Vercel AI SDK Web Scraping Integration — fastCRW [Firecrawl-Compatible]

Register fastCRW as a tool in Vercel AI SDK so generateText and streamText can scrape live web pages. Drop-in alternative to Firecrawl with 6.6 MB RAM runtime and 833 ms average latency on 1,000-URL benchmark.

Published
May 12, 2026
Updated
May 12, 2026
Category
integrations
Verdict

Register fastCRW as a tool in Vercel AI SDK with a two-minute setup. Both generateText and streamText can invoke scrape, crawl, and search operations — the same way they call any LLM tool. fastCRW outputs clean Markdown ready for LLM context windows.

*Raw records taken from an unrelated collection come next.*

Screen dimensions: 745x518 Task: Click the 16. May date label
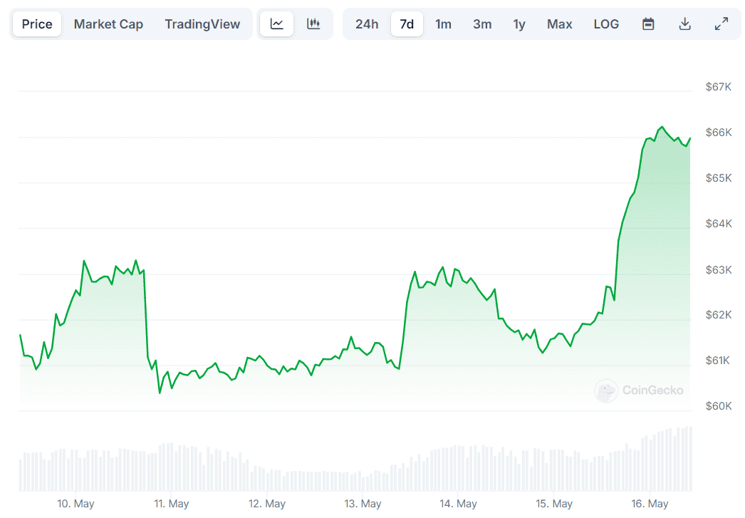[x=650, y=504]
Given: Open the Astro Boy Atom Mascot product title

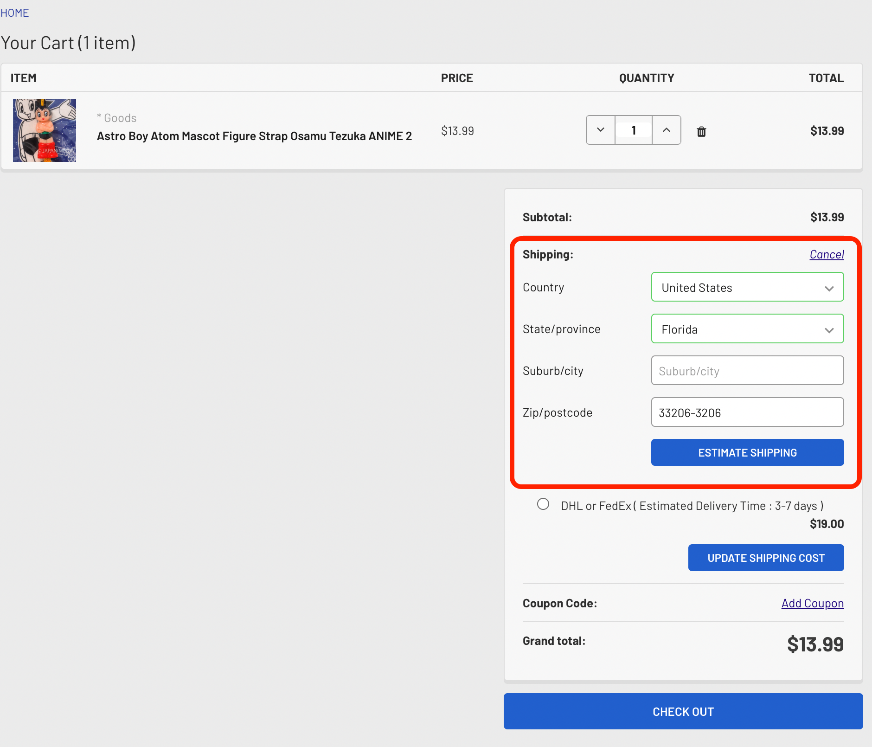Looking at the screenshot, I should [254, 136].
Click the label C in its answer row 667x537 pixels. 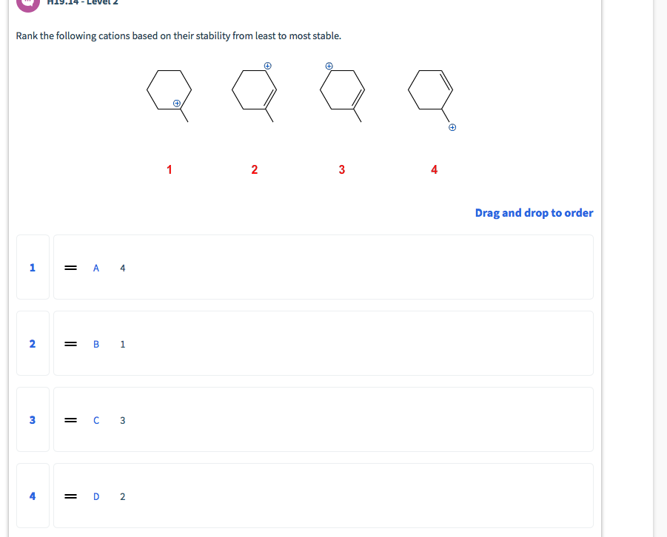(x=95, y=420)
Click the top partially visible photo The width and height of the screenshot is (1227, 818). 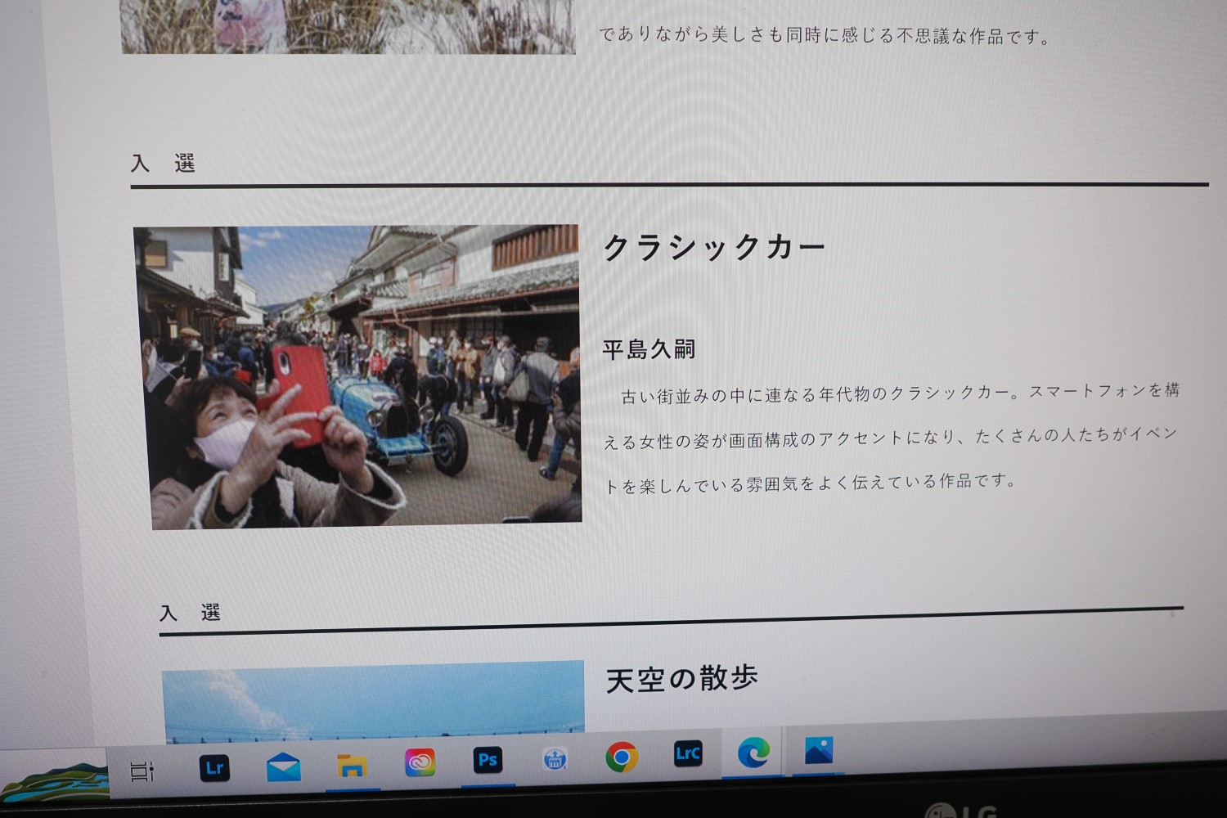[x=348, y=25]
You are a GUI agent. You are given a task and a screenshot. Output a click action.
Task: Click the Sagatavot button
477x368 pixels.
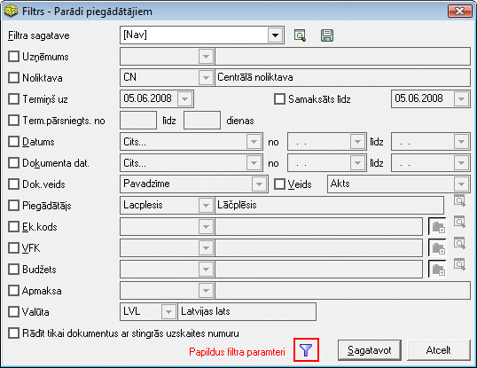click(x=370, y=350)
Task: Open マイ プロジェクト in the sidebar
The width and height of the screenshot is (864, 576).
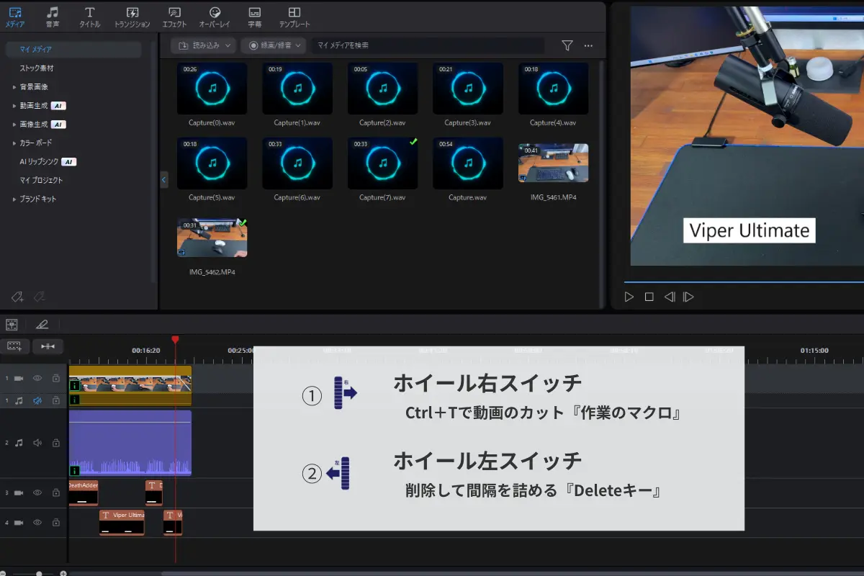Action: (x=41, y=180)
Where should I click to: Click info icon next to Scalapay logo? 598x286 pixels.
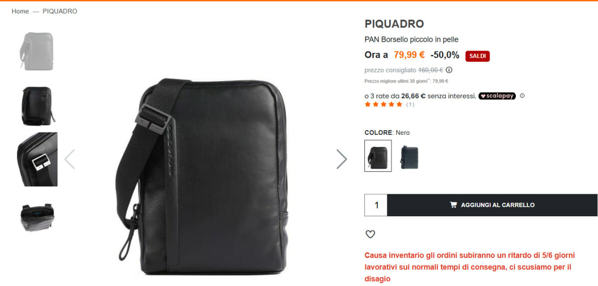coord(522,96)
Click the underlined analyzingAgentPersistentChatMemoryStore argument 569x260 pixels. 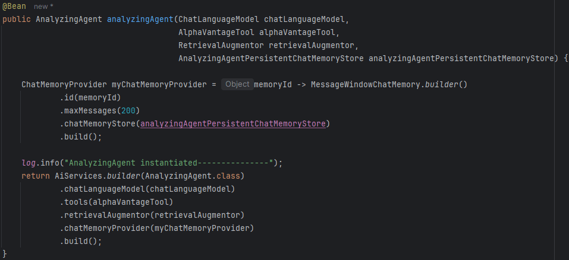pos(232,123)
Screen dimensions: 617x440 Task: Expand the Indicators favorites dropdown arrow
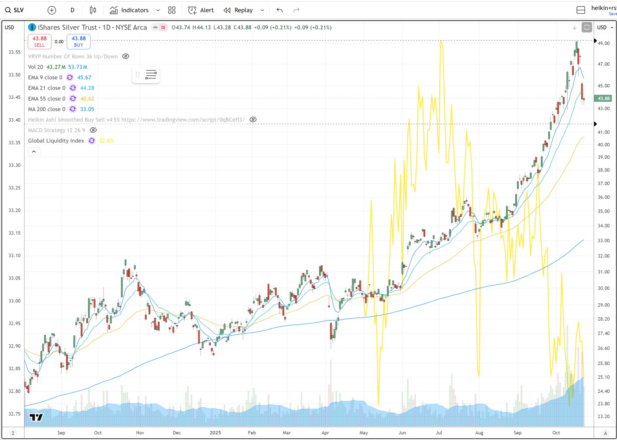click(158, 10)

Register fastCRW scrape/crawl/search as native Vercel AI SDK tools via tool() helperWorks identically with generateText and streamText for both blocking and streaming flowsZero SDK changes needed — pure REST API integration6.6 MB RAM fastCRW binary, 833 ms average latency on production benchmark

Why Vercel AI SDK + fastCRW

Vercel AI SDK is the TypeScript-first toolchain for building AI applications with Next.js, Svelte, and plain Node.js. The tool-calling feature lets models invoke arbitrary functions — perfect for web scraping. fastCRW integrates as a REST API tool, giving your LLM the ability to fetch and understand live web pages without standing up a separate scraping service.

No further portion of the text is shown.